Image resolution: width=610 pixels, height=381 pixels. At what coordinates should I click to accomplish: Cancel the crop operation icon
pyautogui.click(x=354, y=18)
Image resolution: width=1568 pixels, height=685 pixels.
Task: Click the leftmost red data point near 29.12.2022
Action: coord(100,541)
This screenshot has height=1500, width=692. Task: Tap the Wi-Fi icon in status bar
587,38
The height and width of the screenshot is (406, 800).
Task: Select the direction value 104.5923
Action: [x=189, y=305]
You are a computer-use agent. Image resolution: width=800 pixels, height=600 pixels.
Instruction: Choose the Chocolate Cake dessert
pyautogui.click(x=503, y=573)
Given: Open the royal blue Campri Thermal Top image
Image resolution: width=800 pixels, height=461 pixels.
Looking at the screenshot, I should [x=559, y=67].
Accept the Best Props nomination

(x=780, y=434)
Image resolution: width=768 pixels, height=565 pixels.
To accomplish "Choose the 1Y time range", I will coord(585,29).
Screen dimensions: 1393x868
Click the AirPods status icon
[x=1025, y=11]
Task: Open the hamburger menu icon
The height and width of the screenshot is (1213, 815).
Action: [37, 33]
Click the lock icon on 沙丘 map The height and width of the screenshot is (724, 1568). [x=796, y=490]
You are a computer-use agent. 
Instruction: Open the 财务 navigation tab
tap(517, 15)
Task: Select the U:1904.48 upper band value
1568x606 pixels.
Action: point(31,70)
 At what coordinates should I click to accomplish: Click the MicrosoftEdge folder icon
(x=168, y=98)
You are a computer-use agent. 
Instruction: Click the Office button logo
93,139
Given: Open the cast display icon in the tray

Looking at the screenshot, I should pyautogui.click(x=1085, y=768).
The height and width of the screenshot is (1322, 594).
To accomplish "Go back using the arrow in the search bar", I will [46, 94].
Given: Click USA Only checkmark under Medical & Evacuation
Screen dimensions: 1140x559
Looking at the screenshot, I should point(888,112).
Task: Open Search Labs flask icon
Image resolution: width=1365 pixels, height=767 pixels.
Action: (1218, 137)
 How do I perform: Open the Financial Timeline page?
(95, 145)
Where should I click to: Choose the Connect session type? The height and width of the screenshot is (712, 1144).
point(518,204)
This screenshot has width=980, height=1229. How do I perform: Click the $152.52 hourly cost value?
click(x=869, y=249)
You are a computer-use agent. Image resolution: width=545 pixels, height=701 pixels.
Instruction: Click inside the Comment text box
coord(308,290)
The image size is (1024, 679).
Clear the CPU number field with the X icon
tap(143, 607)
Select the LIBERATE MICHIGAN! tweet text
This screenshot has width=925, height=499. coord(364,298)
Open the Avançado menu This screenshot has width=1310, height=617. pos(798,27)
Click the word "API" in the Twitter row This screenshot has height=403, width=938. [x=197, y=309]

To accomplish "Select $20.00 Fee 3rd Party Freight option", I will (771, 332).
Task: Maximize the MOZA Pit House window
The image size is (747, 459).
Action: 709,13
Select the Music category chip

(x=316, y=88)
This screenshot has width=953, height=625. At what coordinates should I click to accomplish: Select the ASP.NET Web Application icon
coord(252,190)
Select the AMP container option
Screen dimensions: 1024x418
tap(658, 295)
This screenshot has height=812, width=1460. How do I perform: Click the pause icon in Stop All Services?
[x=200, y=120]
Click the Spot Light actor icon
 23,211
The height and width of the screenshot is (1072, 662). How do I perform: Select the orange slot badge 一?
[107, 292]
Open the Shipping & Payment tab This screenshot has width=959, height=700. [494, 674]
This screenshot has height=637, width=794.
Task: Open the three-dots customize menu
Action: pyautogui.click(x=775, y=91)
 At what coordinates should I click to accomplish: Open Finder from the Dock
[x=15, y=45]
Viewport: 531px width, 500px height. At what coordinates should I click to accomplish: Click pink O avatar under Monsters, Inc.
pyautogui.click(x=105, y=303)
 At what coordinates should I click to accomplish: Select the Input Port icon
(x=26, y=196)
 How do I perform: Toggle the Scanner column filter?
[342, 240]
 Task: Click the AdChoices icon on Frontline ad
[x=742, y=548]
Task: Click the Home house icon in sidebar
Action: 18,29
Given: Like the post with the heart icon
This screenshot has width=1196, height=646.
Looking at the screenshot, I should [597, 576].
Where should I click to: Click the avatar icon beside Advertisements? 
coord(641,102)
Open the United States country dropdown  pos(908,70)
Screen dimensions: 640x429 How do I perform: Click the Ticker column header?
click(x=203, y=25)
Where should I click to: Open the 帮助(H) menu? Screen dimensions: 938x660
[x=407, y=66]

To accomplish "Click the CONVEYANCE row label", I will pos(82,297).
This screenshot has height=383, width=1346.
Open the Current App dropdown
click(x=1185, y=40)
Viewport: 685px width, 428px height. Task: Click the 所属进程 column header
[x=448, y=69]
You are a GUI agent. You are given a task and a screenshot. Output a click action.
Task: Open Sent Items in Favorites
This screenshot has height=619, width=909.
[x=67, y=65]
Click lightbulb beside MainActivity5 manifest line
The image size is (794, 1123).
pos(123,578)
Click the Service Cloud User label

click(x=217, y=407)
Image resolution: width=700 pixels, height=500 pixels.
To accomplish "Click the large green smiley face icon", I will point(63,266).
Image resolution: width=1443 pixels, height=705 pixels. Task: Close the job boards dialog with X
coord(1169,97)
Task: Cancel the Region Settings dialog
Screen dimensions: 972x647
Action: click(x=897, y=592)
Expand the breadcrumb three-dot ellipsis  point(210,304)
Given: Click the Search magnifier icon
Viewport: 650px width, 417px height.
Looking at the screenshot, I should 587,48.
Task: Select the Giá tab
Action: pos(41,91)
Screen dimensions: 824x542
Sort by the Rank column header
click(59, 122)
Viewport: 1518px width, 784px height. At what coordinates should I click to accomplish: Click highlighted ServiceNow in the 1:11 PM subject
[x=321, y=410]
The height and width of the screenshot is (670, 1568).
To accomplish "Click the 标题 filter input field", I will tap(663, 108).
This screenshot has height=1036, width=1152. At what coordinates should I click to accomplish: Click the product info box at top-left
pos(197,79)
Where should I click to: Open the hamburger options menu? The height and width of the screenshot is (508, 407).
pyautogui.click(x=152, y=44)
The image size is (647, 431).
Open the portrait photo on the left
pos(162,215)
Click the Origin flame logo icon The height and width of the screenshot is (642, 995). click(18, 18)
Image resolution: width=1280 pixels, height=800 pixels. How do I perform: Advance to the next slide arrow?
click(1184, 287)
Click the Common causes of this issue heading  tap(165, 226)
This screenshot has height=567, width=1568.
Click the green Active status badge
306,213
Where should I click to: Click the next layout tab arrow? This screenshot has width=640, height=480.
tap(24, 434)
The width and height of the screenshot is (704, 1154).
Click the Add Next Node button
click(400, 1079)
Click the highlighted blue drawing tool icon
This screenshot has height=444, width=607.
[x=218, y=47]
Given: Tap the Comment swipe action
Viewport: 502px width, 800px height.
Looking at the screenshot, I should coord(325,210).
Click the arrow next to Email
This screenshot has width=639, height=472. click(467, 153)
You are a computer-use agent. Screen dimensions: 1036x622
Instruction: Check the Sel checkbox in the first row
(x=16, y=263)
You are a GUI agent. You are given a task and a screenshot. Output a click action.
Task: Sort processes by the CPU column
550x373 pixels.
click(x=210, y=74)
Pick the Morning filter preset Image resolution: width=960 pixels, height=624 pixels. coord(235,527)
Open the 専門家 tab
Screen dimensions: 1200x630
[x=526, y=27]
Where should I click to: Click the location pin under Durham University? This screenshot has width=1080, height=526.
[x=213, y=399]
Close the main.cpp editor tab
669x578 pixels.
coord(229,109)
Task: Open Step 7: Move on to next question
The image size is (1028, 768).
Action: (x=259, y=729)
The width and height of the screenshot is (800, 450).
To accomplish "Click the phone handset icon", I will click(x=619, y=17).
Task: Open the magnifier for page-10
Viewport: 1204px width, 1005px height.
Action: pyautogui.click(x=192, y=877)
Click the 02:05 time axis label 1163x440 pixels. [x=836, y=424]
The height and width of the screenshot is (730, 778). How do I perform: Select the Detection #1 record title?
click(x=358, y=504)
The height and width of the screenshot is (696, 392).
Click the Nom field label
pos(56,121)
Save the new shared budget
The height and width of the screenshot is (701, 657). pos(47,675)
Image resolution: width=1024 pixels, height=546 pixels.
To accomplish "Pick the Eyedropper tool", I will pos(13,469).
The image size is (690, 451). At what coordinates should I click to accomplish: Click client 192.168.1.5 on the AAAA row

________

### WORK ORDER
The lines needed run from the first line of the data through the line containing "Given: Open the royal"; give them again exactly and nothing else.

### EXERCISE ANSWER
Image resolution: width=610 pixels, height=381 pixels. At what coordinates should I click to accomplish: Cancel the crop operation icon
pyautogui.click(x=354, y=18)
Image resolution: width=1568 pixels, height=685 pixels.
Task: Click the leftmost red data point near 29.12.2022
Action: coord(100,541)
This screenshot has height=1500, width=692. Task: Tap the Wi-Fi icon in status bar
587,38
The height and width of the screenshot is (406, 800).
Task: Select the direction value 104.5923
Action: [x=189, y=305]
You are a computer-use agent. Image resolution: width=800 pixels, height=600 pixels.
Instruction: Choose the Chocolate Cake dessert
pyautogui.click(x=503, y=573)
Given: Open the royal blue Campri Thermal Top image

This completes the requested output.